We have all had someone tell us a story about some terrible, painful relationship. We can’t understand why someone would stay in something that hurts them so much for so long. We listen to people who tell us stories about how they fought too long to hold on to something that really wasn’t worth holding on to. We listen to these stories. We offer them advice and/or encouragement. Ultimately the relationship ends after weeks/months/years of misery.
When we know someone who is in a situation where the bad clearly outweighs the good, when they seem to be clinging desperately to
something or someone who isn’t worth the effort, we tend to be critical of their situation. We hear endless complaints and tales of woe. We become annoyed by their unwillingness to see the situation for what it is. We judge them for not leaving. Our sympathy turns to apathy because of their perceived lack of self-respect.
We have all known someone who has been in this sort of situation yet most of us will find ourselves in a very similar scenario at some point in our lives. We will find ourselves in some relationship that is not giving us what we need and we will likely stay until it hurts us, even after it is hurting us. Even though we have witnessed or heard stories and predicted the outcome of these toxic relationships in other people, we will hold on.
Why, after everything we have learned, would we stay in a relationship that makes us unhappy? The answer is simple. We stay for the same reason everyone who has ever told us one of these stories has stayed; our relationship is different. What we are experiencing is clearly beyond the grasp of anyone else. In short, our situation is the exception.
The situation seems different to the people experiencing it. It is more complicated than all those other sad sack’s miserable situations so surely you will have a happy ending. All of the trials and struggles you stuck it out through will yield positive results. After all of the hurt and pain you will finally be happy.
Guess what? You and your fuck buddy/friend / pseudo boy(or girl)friend situation is no different than all those miserable experiences you heard about. You are desperately holding on to a fantasy. I assure you, you are not the exception; you’re the rule.

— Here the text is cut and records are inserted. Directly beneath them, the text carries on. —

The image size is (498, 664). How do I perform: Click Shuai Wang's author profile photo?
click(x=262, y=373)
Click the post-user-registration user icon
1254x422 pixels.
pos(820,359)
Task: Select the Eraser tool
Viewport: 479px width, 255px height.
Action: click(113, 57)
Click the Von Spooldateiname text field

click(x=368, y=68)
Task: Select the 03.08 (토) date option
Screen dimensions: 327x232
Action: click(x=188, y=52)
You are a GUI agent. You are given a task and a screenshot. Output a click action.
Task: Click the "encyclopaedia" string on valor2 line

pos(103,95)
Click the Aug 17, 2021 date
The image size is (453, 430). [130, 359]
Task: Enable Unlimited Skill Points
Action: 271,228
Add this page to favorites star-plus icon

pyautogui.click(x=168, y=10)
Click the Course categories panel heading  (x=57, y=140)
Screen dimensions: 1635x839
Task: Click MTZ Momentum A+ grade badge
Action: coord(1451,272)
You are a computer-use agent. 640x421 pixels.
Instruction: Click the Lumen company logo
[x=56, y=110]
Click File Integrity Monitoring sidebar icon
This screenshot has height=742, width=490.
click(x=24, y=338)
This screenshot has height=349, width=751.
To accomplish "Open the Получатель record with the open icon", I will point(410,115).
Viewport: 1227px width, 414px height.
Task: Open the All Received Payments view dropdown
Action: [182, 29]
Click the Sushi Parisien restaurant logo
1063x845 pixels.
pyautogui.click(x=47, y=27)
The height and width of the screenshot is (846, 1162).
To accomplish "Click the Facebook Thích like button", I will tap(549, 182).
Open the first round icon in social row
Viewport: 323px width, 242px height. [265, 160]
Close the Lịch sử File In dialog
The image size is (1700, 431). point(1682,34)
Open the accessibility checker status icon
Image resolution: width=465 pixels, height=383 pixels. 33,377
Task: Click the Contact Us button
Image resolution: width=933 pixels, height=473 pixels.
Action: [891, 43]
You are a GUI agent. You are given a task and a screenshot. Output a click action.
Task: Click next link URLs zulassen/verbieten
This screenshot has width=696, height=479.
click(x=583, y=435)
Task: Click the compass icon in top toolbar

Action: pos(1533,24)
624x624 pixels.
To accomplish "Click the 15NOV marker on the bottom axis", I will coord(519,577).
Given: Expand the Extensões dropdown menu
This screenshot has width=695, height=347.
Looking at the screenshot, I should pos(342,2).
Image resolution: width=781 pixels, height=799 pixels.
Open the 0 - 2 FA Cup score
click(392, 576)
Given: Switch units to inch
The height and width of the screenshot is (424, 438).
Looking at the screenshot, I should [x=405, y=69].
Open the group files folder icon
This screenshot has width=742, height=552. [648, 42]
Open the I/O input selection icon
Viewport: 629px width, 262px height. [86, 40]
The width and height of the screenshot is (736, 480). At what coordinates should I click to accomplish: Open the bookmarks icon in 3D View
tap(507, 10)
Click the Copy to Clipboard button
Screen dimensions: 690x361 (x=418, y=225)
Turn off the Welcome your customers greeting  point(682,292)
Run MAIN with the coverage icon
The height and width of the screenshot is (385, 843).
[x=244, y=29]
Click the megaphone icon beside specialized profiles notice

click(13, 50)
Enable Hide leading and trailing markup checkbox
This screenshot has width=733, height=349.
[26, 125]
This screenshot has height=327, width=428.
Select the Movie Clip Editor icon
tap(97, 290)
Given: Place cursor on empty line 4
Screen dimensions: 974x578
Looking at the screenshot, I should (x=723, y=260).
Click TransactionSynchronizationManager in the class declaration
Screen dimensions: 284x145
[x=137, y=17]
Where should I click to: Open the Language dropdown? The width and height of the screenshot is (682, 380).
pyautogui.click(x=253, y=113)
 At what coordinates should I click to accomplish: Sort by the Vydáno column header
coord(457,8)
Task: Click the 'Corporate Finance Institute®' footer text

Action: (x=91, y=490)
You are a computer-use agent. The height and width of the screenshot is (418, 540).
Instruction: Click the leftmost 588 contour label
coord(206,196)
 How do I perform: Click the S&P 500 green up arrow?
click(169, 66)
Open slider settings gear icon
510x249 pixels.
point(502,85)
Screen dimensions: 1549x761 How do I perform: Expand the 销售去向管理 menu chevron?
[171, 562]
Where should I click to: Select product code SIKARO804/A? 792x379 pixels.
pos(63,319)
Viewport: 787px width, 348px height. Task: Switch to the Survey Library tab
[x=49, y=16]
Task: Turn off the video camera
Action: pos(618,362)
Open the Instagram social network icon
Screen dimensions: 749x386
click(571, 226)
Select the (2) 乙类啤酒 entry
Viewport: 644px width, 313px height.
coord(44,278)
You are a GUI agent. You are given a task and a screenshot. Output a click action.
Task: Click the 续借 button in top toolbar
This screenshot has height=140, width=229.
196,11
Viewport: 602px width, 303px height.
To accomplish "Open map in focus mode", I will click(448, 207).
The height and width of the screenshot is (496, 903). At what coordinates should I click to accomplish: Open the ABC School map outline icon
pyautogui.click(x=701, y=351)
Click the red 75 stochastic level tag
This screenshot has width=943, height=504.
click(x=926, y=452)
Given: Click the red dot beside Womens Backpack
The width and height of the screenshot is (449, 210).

It always feels different when you are in it.
You justify the actions of those who hurt you and lose a bit of yourself with every new attempt to keep your awful pseudo-relationship together. The rule is simple… if they aren’t willing to commit even after you’ve said you are, then you are not going to wind up with this person . He/she doesn’t want a relationship with you and the odds are he/she has even told you that directly.
Your situation isn’t that complicated or that different. You fell in love with someone who doesn’t feel the same way about you and you stuck around hoping you’d convince them otherwise. The longer you stay the more used you’ll feel, the more of yourself you relinquish, the more hurt you’ll feel when it is all over. You don’t want to be with someone who makes you feel like you are not enough because if you stay there too long you are going to start believing it.
Say I’m wrong; your relationship is the exception. Do you really want to be in a relationship where you have completely lost you identity just to be with someone who never saw your value? It is actually better to be the rule. It is one of many instructions we will receive in our lives. This one is teaches us that accepting less than we deserve (mutual love and respect) is not how your love story will end.